The IE9 technology preview dropped while we were there. HTML 5, CSS 3 and more in there. One feature where Microsoft is actually ahead of the curve is in a new DOM level measurement feature. Basically they expose statistics via the DOM about the time it takes to do different things in the page. The other browser vendors in attendance (Google and Mozilla) vowed to support the same data. Another big advancement of IE9 is the heavy use of the GPU for rendering the pages. They have a real advantage here. They are the only browser vendor that is now locked to one operating system. IE9 will require Vista or higher. They can really max out the system for faster rendering.
As usual some of the best content was in the hall ways and bar. We hung out with Theo Schlossnagle from OmniTI and talked about Reconnoiter. It is a kind of Cacti/Ganglia/Nagios all in one. I got to see the Six Apart guys again this year. That is becoming an annual thing. I shared our new Gearman assisted proxy with them. They do some similar stuff for TypePad. More on that proxy later this year. I met a guy from CloudTest. It sounds like a really good use of on-demand cloud resources. I am gonna talk with them about some possible testing.
Membase also dropped while we were there. Most of the persistent key/value stores I have used have disappointed me or just been way too complex for our needs. We don't want a memcached replacement. It does its job damn well. I just need a place to store adhoc data for various applications. Membase is promising because the guys that wrote it are core memcached contributors. There is a company behind it, so it is not as inviting as Drizzle.

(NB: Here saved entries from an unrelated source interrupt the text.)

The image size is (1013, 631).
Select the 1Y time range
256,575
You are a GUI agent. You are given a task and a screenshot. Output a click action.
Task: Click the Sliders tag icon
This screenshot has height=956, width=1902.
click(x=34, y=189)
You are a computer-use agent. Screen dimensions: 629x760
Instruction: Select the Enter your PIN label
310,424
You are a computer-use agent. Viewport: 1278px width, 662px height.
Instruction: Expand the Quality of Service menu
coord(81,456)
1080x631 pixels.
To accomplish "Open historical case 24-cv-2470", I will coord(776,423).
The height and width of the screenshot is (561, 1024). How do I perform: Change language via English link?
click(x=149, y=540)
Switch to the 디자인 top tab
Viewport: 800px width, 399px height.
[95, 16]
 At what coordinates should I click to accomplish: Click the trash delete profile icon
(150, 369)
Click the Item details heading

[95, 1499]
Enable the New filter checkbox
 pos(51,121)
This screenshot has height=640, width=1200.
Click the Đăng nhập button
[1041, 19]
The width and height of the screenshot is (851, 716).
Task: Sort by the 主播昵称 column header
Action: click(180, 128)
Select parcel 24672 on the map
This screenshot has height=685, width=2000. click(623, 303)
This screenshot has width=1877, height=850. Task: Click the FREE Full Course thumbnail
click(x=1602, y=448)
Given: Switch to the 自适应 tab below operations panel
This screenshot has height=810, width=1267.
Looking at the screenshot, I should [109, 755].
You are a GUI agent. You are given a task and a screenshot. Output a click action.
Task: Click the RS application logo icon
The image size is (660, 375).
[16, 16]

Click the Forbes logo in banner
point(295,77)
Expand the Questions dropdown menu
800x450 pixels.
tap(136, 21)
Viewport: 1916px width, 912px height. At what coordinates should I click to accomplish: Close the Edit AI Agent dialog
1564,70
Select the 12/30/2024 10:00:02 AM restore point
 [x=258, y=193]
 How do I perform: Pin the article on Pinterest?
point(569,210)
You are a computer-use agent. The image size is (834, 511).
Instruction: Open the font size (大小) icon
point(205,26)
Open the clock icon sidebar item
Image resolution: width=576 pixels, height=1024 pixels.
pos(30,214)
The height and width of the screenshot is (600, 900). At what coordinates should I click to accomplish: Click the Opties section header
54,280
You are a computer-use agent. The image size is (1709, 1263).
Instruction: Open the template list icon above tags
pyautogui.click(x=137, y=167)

But, the code is on GitHub so it is more open than say MySQL. Time will tell.
If you have not been to Velocity I encourage you to go next year. It is right for all types of people in the web business. Developers can learn about performance in new ways that will change they way they write code. Operations can learn techniques to make their work day much less painful. Everyone will learn how to empower their business to achieve the goals of the business.